Erste CEE Macro Comments
Erste Group Research - 1 Martie 2011
HU Fiscal: Today 11am CET, the Hungarian Economy Minister Gyorgy Matolcsy will unveil details of the long awaited reform package which should secure sustainability of the deficit reduction beyond 2013 when many of the short-term measures will expire.
Local media reported some partial information about the package yesterday according to which the government plans to save about HUF 550-900bn annually in years 2012-2014 on the expenditure side. The Hungarian forint strengthened below 270 EURHUF on the news. We expect bonds to benefit from the announced measures and forecast 10Y yields to drop to 7% by year-end.
CZ Rates: CNB Governor Miroslav Singer said that Czech inflation pressures are currently weak but the low level of interest rates is unsustainable in the long term. He also said that the current rate setting is working for now. We agree; in fact, demand inflation is in the deflation range (-0.9%). That the current rates are unsustainable in the long-term horizon is also rather trivial. Nobody can expect 0.75% rates forever. What is interesting is the timing of the tightening of monetary policy, which remains unclear. We expect the beginning of the tightening in 3Q, but early ECB rate hikes may accelerate such a step. Our forecast for 3m PRIBOR in June is 40 bps below current 3x6 mid FRA levels.

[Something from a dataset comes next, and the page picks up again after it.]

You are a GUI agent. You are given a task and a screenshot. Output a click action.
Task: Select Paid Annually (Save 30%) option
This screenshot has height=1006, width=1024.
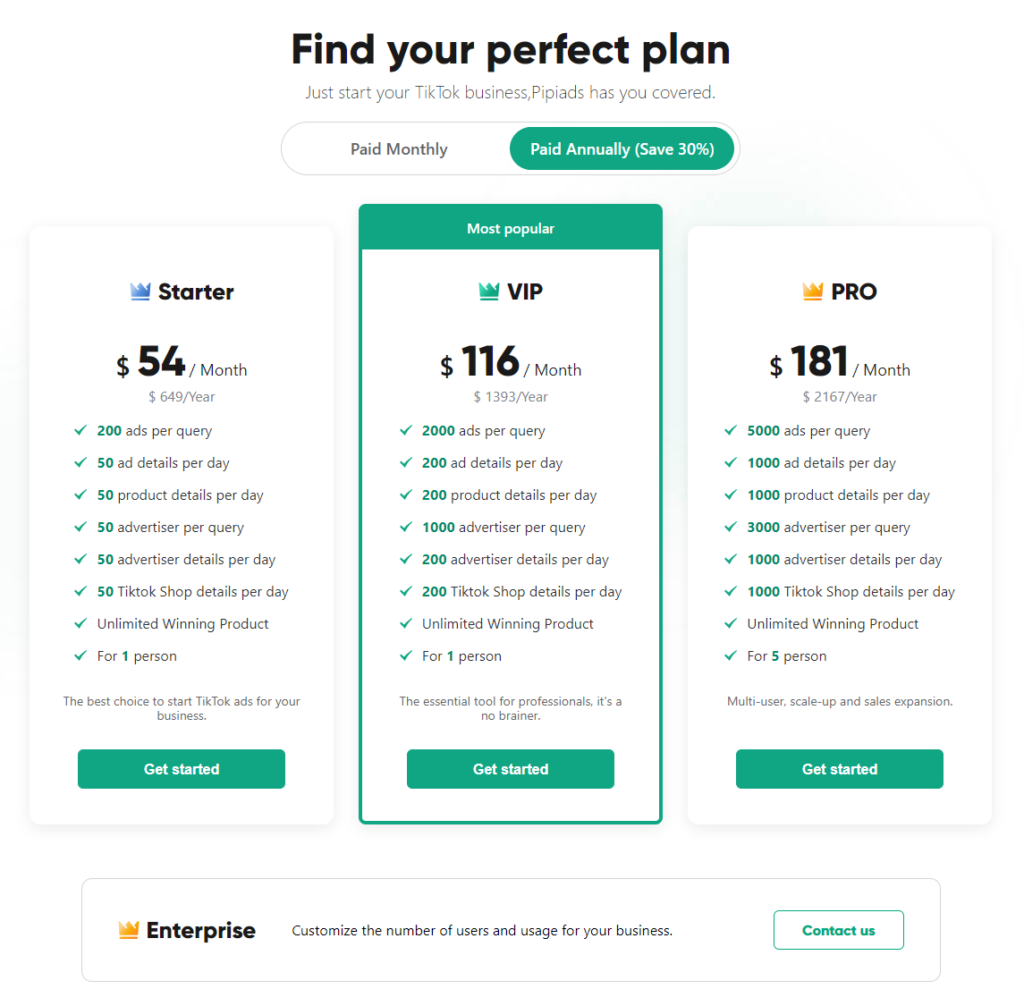pos(622,149)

PL Debt: The Finance Ministry's Public Debt Department Director Piotr Marczak said that Poland financed around 30% of its 2011 borrowing needs at end-February and holds approximately PLN 26bn in zloty and foreign currency. The amount of foreign currency exceeds full-year debt servicing needs. He also said that the stock of securities held by non-residents increased by PLN 4.3 to PLN 132.5bn. This indicates lower issuance plans going forwards and is positive for bond yields but also underlines the vulnerability of the PLN bond market to a sell-off driven by foreign disinvestment. We forecast modestly lower yields at the long end of the PLN yield curve. Our strongest call is related to EURPLN where we see PLN strengthening to 3.74 by year-end as a direct consequence of rate hikes.
RO Money Market: On Monday, the NBR organized the first repo transaction since March 2010 and injected RON 2.2bn into the market at 6.25%. The maturity of the liquidity-providing operation is one week. This indicates that the NBR is uncomfortable with the recent increase of money market rates above the key rate. The governor recently said that the NBR is ready to provide liquidity to the market at any moment, but only short-term. We maintain our forecast for 5Y government yields at 6.6% in December, 70 bps lower than current levels.
Traders' comments:
SKK: A heavy issuance schedule in the Eurozone has been taken well at the outset of this week and sovereign spreads are generally better bid versus German benchmark bonds. Slovak bonds are holding steady with the recent flight to safety in Bunds opening up attractive spread levels.
HUF: HUF markets are rallying ahead of the fiscal announcement after some details were leaked ahead of schedule. The HUF popped 2 big figures vs the Euro yesterday and is once again testing the psychologically important level of 270. Bond yields fell an average of 20 bps across the curve on the back of the improvement in broad market sentiment with further potential if EURHUF breaks below 269.
PLN: The bond market had already anticipated lower issuance at the long end of the curve so the reaction to the MinFin comments was slightly positive but muted. All eyes are on the NBP rate decision scheduled for Thursday.
HRK: The market is steady as the 2011 Eurobond becomes due and a new USD Eurobond is widely anticipated.
CEE CDS & Credit: SovX CEE rallied again on the back of the extended rally in major equity indices as the US administration signaled its support for the immediate removal of Gadaffi. As is usual in times of increased volatility, the cash market is lagging the derivates market.